Gotta love the haters. If you have nothing good to say, be mature about it and stay out of the thread.


----------



## brilliantyellowg60 (Aug 30, 2001)

*Re: Who owns the VSR? (iAco)*


_Quote, originally posted by *iAco* »_

Not in stock.

and they havent had one in years
it comes down to this VSR is rare only 500 made
VGI are not rare and can be bought any day of the week
I am still looking for a VSR, the last one sold in minutes............
(i cant spend my whole day on the internet waiting)


----------



## ThatGuy (Jan 28, 2004)

*Re: Who owns the VSR? (VR6V10)*


_Quote, originally posted by *VR6V10* »_Gotta love the haters. If you have nothing good to say, be mature about it and stay out of the thread.

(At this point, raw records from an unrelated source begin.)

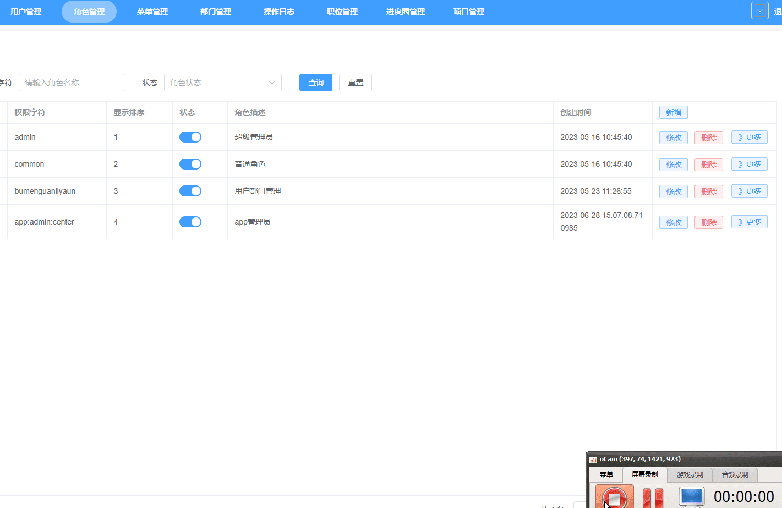The width and height of the screenshot is (782, 508).
Task: Open the 菜单管理 menu item
Action: click(x=152, y=12)
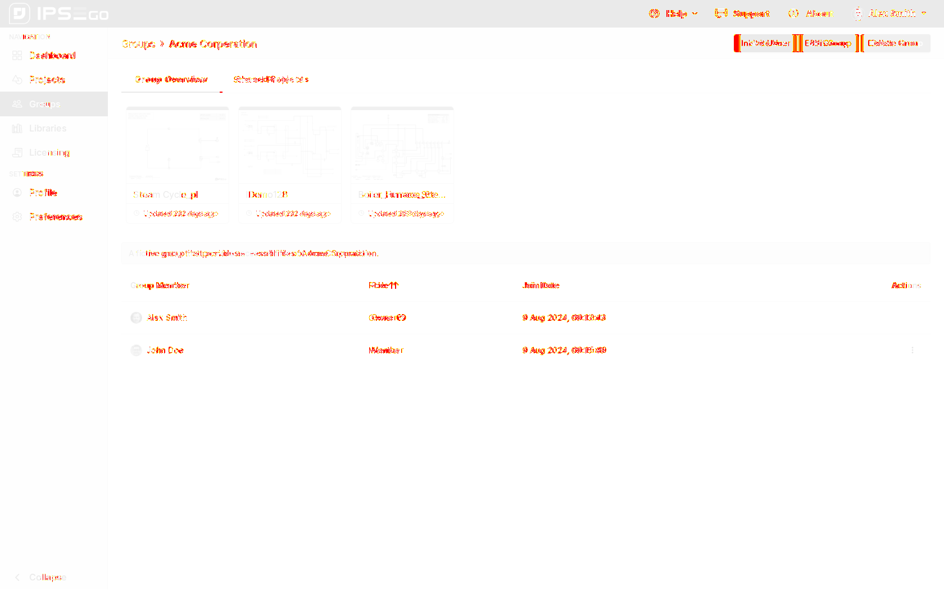944x590 pixels.
Task: Open the Alex Smith account dropdown
Action: point(891,13)
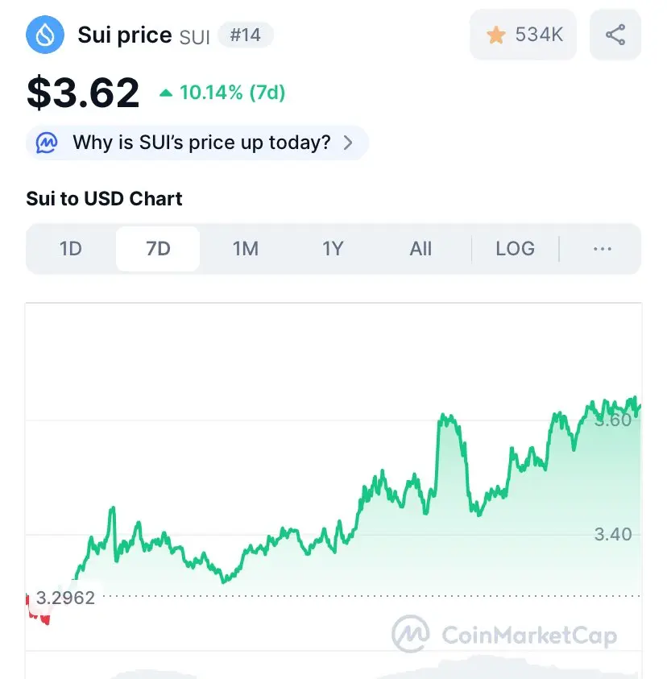Show the All time chart range
Screen dimensions: 667x679
pos(421,249)
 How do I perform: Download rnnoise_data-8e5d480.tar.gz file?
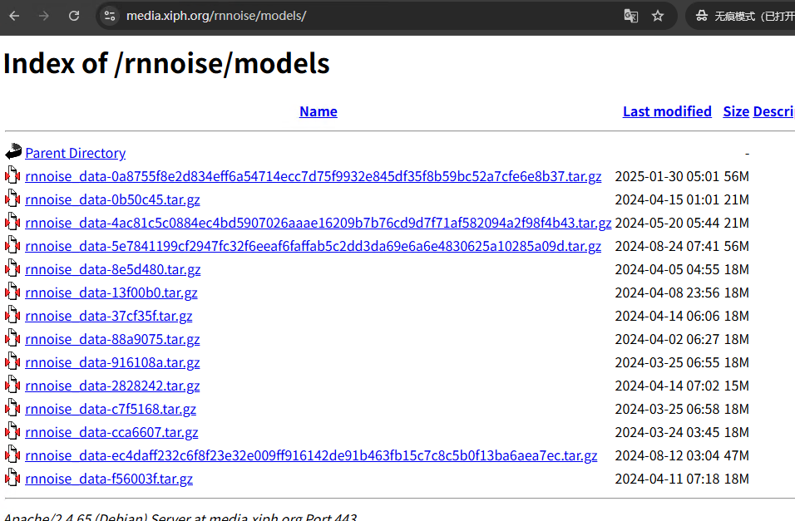tap(113, 269)
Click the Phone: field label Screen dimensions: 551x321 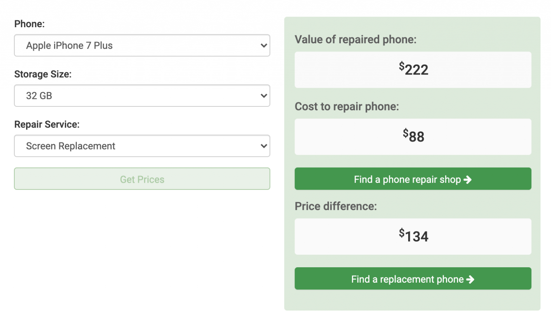pos(29,24)
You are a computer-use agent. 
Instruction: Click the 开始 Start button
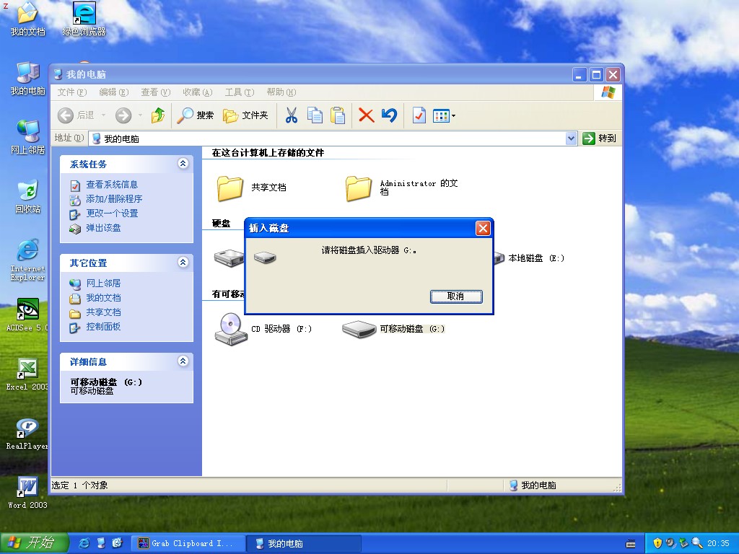click(34, 543)
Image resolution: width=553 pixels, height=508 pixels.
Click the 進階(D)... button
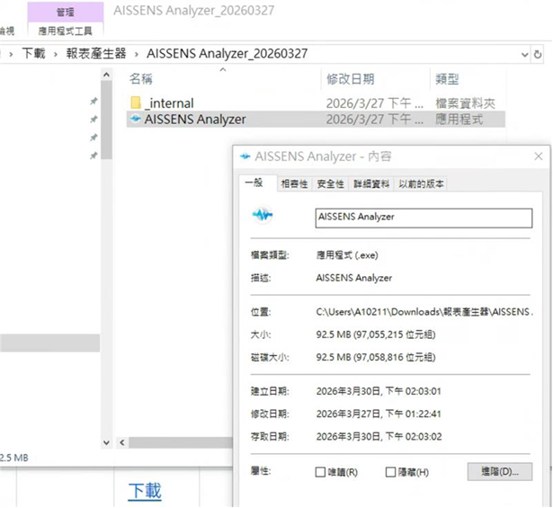click(499, 471)
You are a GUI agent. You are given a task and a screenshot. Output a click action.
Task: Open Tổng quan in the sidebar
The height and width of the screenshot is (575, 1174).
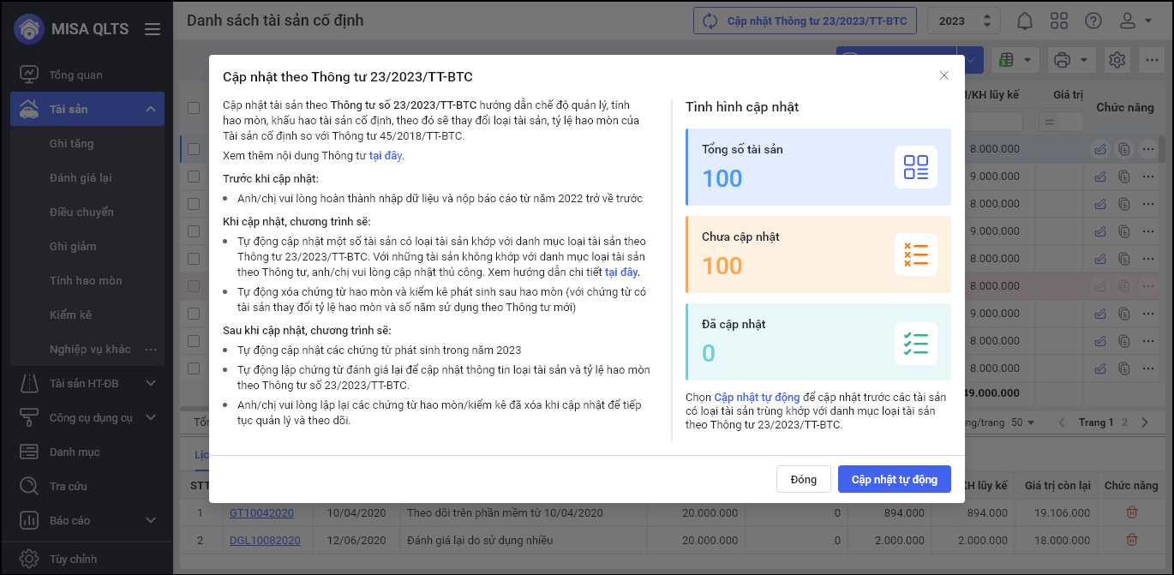coord(75,75)
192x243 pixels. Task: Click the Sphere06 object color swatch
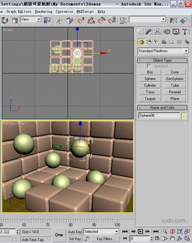click(x=184, y=116)
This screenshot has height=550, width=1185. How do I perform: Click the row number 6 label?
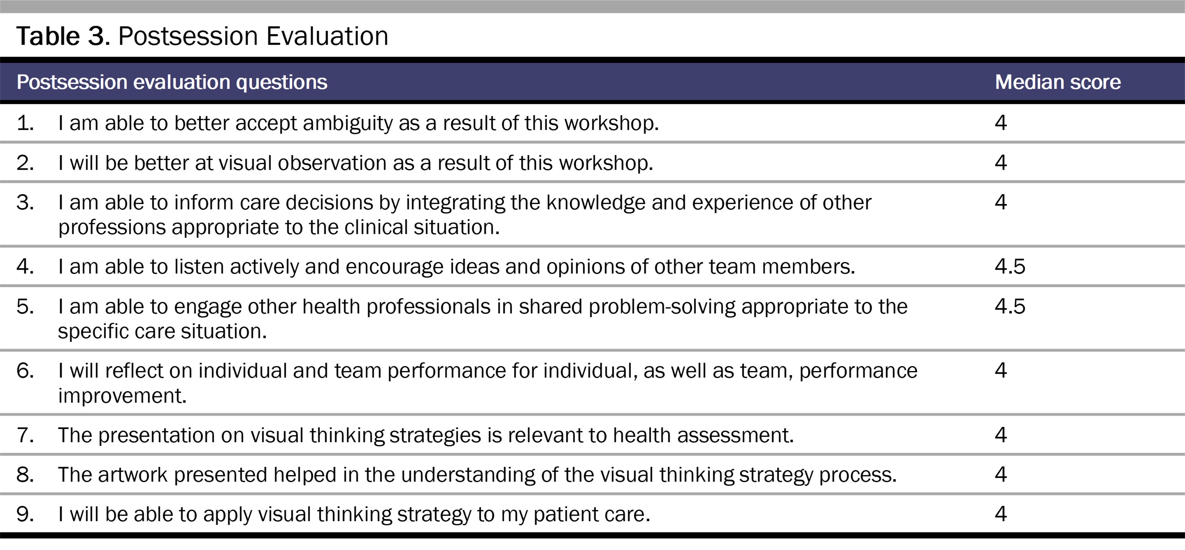(x=25, y=371)
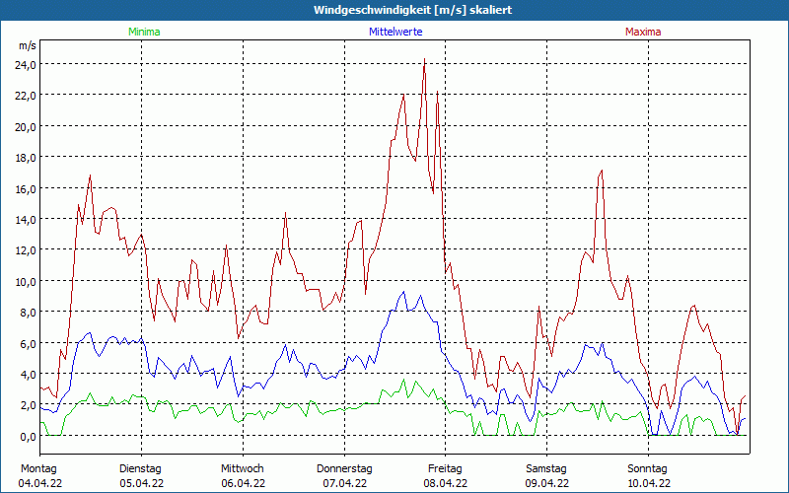The image size is (789, 493).
Task: Click the 10.04.22 date label
Action: tap(648, 483)
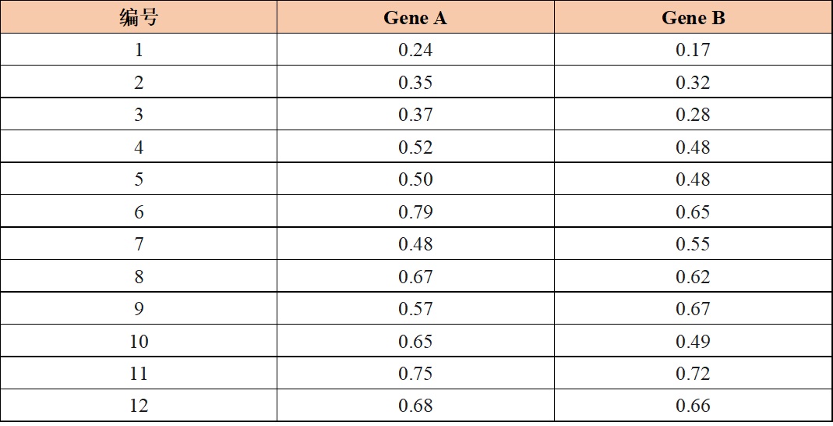
Task: Click Gene A value 0.52 in row 4
Action: [415, 147]
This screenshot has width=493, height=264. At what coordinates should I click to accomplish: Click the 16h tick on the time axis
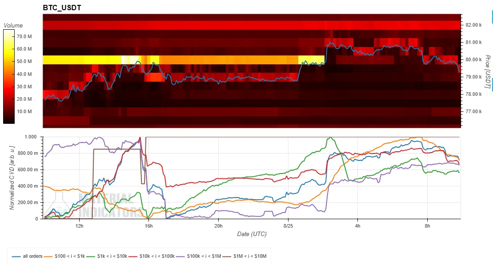(x=149, y=226)
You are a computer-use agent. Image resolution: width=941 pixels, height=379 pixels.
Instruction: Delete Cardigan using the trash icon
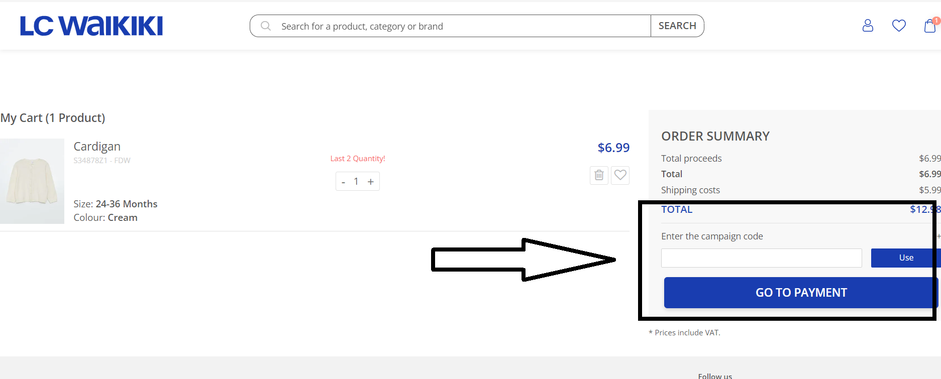[x=599, y=175]
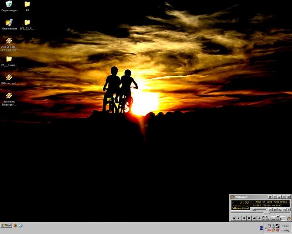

i dont see how me saying its available if you have the cash is a hater...
for the guy above me looking for one, i have seen over 15 sold in my 10 years, i havent even seen 15 ABT A9's sold or Recaro A8's sold.
You want rare, get an A59 or A59 kit.


_Modified by ThatGuy at 7:13 PM 9-6-2008_


----------



## special-ed (Jun 24, 2001)

*Re: Who owns the VSR? (ThatGuy)*

yea I put mine up for sale and it was sold in 15 minutes btw I have a set of recaro A8's and they were a hell of alot easier to come by than the vsr was. Every once in a blue moon there is one put up or sale and they dont normally last long.


----------



## ThatGuy (Jan 28, 2004)

*Re: Who owns the VSR? (special-ed)*

they used to be a hell of a lot easier, i remember any day of hte week you could get them, anymore, slim pickings. I believe the production numbers on A8's being very low also. Don't have the exact figure though.


----------



## special-ed (Jun 24, 2001)

*Re: Who owns the VSR? (ThatGuy)*

2 different types of A8s big bolster and small bolster. definitely rare because they are crazy expensive but more readily available than a vsr


----------



## ThatGuy (Jan 28, 2004)

*Re: Who owns the VSR? (special-ed)*

correct, on both accounts. but i'm kinda over it anyway.


----------



## abt cup (Aug 1, 2000)

*Re: Who owns the VSR? (ThatGuy)*


_Quote, originally posted by *ThatGuy* »_
guy above me looking for one, i have seen over 15 sold in my 10 years, i havent even seen 15 ABT A9's sold or Recaro A8's sold.
You want rare, get an A59 or A59 kit.


IMO...even if the A59 kit is readily available...I'm not sure how many people will want it. Honestly...I don't think it looks all that great. The Abt kit looks much better to me.
The A9's like the RS prices are way over inflated. The prices being thrown around is ridiculous.
 







The VSR to me is a piece of VW history...not hyped up Vortex bling.


----------



## JumpalTurbo5 (Feb 21, 2003)

*Re: Who owns the VSR? (abt cup)*

So, this VSR is only for OBD1 VR6 engine?


----------



## ThatGuy (Jan 28, 2004)

*Re: Who owns the VSR? (JumpalTurbo5)*


_Quote, originally posted by *JumpalTurbo5* »_So, this VSR is only for OBD1 VR6 engine?

Correct.


----------



## nickg (Nov 11, 2001)

the vsr was made for vw by pierburg..same company that made it for schrick...(notice the P in the casting ...their logo)


----------



## tachycardia (May 14, 2001)

*Re: Who owns the VSR? (VR6V10)*


_Quote, originally posted by *VR6V10* »_
Here's mine:









Glad you got it put back together after all of these years, but the black/polish scheme looks strangely familiar.


----------



## RadoCC (Apr 8, 2003)

*Re: Who owns the VSR? (tachycardia)*

I bought the VSR already powdercoated black. And then just polished the VSR plate and painted the lettering. This was back in 2003.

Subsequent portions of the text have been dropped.